Tâches à réaliser:
a) Répondez à ces questions d'après l'extrait sur La Folie de Pantin :
(i) En quelle année l'association a-t-elle été créée ?
(ii) En quelle année la Folie a-t-elle été construite ?
(iii) En quels matériaux est-elle construite ?
b) Dans la liste, recopiez les lignes allant de celle qui contient "Directive (489, 758)" à celle qui contient "disposal (214, 1064)" en remplaçant "Harmful" par "Dangerous", sans rien modifier d'autre.

L’association du mois – La Folie de Pantin
L’association La Folie de Pantin est une nouvelle adhérente à Patrimoine-Environnement, nous vous proposons de la découvrir.
Alors que la pression immobilière ne cesse de croître dans le Grand Paris, il y a une prise de conscience de la fragilité d’un patrimoine peu connu, qui représente une trace de l’histoire de la banlieue avant qu’elle ne soit urbanisée. Ces territoires, peu valorisés jusqu’à maintenant, s’attachent actuellement à redécouvrir leur identité pour fonder leur développement et créer une nouvelle attractivité : cela passe par une meilleure connaissance de leur patrimoine bâti et paysager. Le Plan local d’urbanisme intercommunal (PLUi) d’Est Ensemble, voté fin 2019, place d’ailleurs la valorisation de son patrimoine parmi ses priorités[i].
La Folie de Pantin est un exemple emblématique de la redécouverte d’un patrimoine oublié de la banlieue, qui reflète pourtant l’essence même du développement de ce territoire limitrophe de Paris, en Seine-Saint-Denis. Notre association, créée en 2018, a pour objectif de faire connaître la richesse de ce site actuellement en friche, et de lui imaginer un avenir. C’est un site à multiples facettes dont l’intérêt patrimonial se situe à plusieurs niveaux.
Construite en 1795 (c’est le deuxième édifice le plus ancien de la ville), inscrite aux Monuments historiques en 1984[ii], elle appartient à la Ville de Pantin. Auparavant maison de carrier, la Folie est intimement liée aux carrières de gypse qui se sont développées sur les contreforts du plateau de Romainville entre le 16e et le 19e siècle. Située à proximité immédiate des carrières, elle est construite entièrement en moellons de gypse recouverts d’enduits de plâtre[iii]. On ne peut mieux faire en matière de matériaux locaux et biosourcés ! Les carrières figuraient parmi les activités principales de ce village par ailleurs agricole au début du 19e siècle : son plâtre était particulièrement réputé[iv].

Données d'entrée:
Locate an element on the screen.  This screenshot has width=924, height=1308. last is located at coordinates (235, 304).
---
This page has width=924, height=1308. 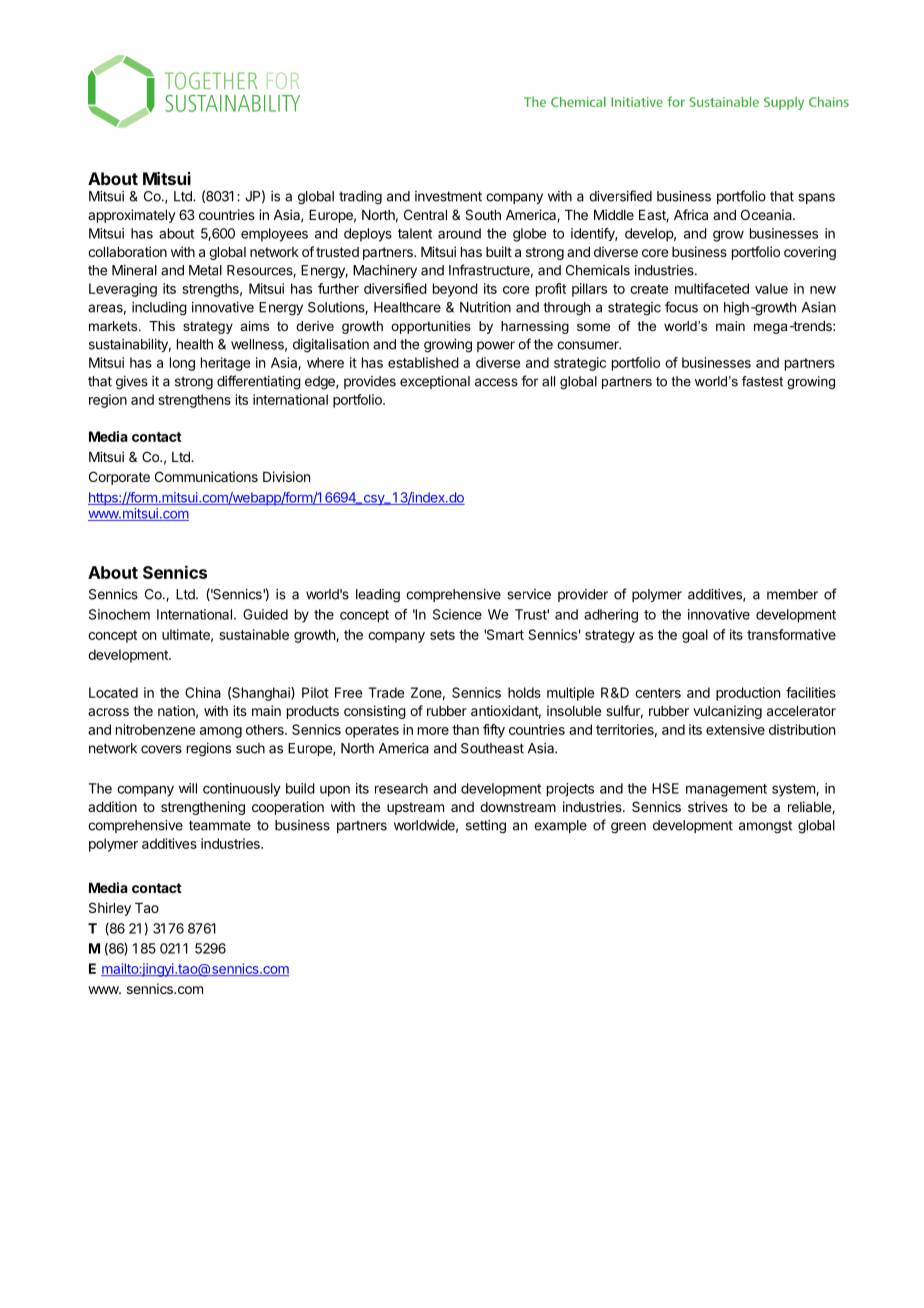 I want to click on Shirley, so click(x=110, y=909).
---
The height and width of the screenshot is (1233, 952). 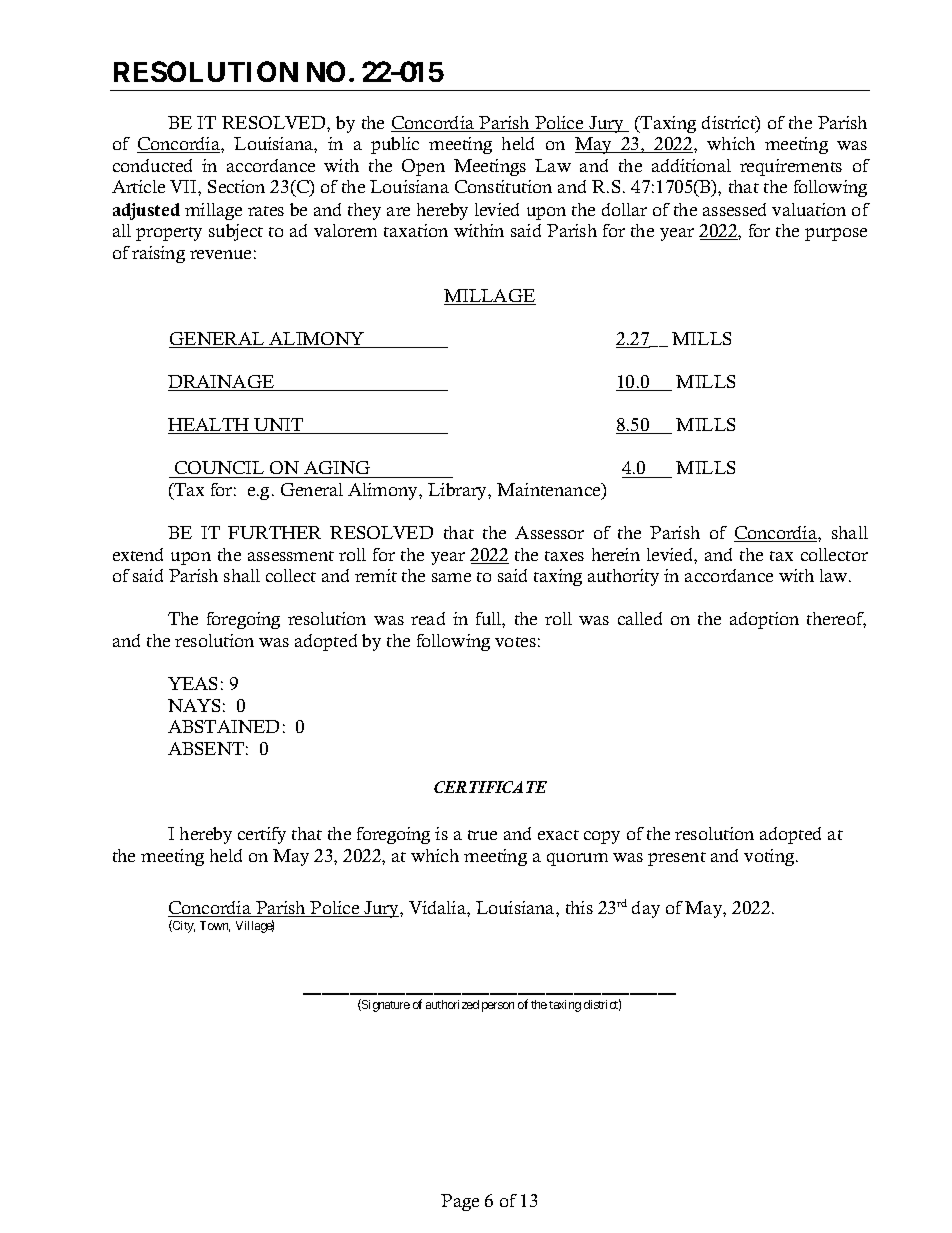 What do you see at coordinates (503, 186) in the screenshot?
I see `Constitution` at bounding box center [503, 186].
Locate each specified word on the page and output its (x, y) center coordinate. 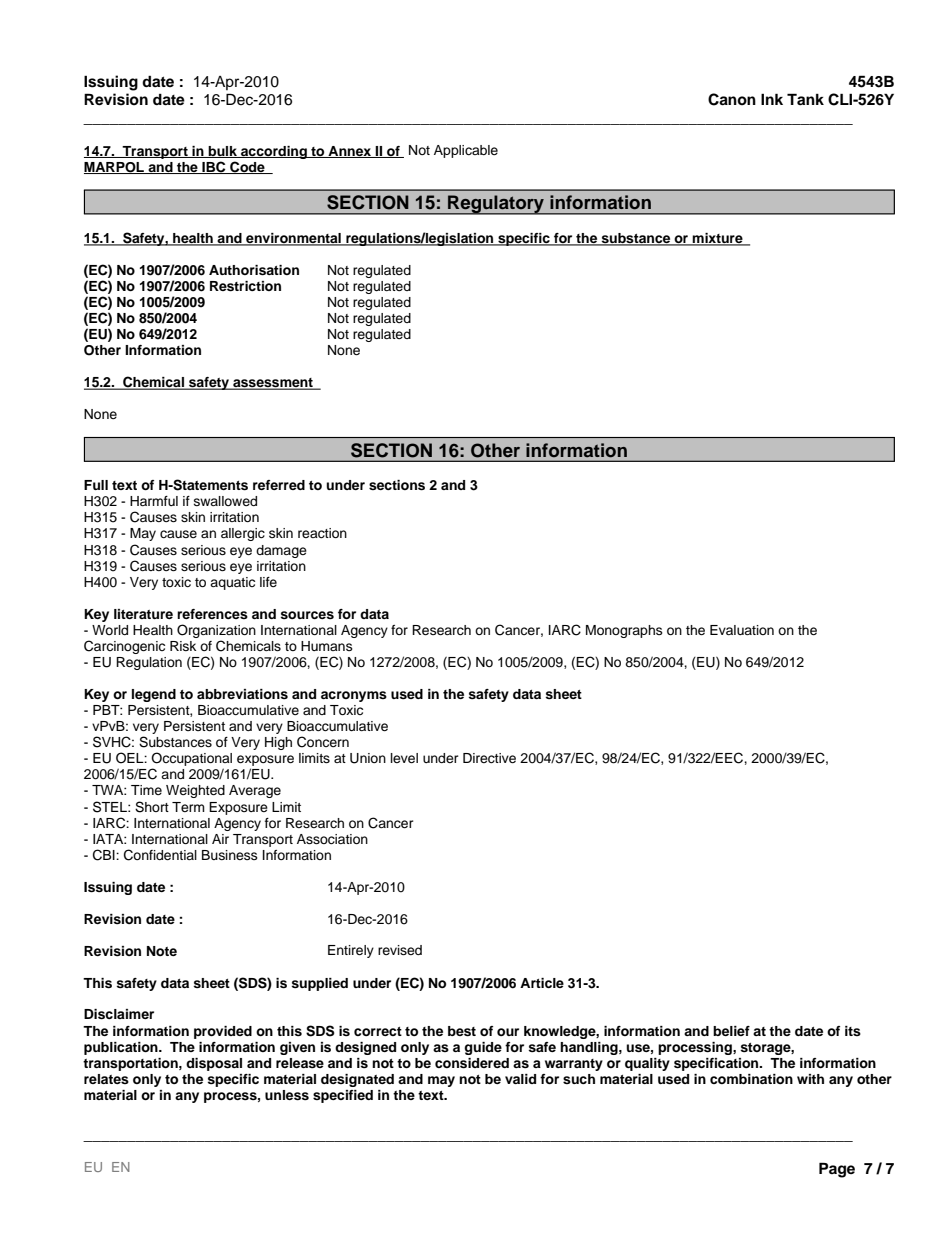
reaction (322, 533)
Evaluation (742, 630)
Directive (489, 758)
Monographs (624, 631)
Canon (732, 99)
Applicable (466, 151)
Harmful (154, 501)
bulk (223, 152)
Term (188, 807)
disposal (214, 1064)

Réponses par tâche:
a)
(i) En 2018.
(ii) En 1795.
(iii) En moellons de gypse recouverts d'enduits de plâtre.

b)
Directive (489, 758)
Monographs (624, 631)
Canon (732, 99)
Applicable (466, 151)
Dangerous (154, 501)
bulk (223, 152)
Term (188, 807)
disposal (214, 1064)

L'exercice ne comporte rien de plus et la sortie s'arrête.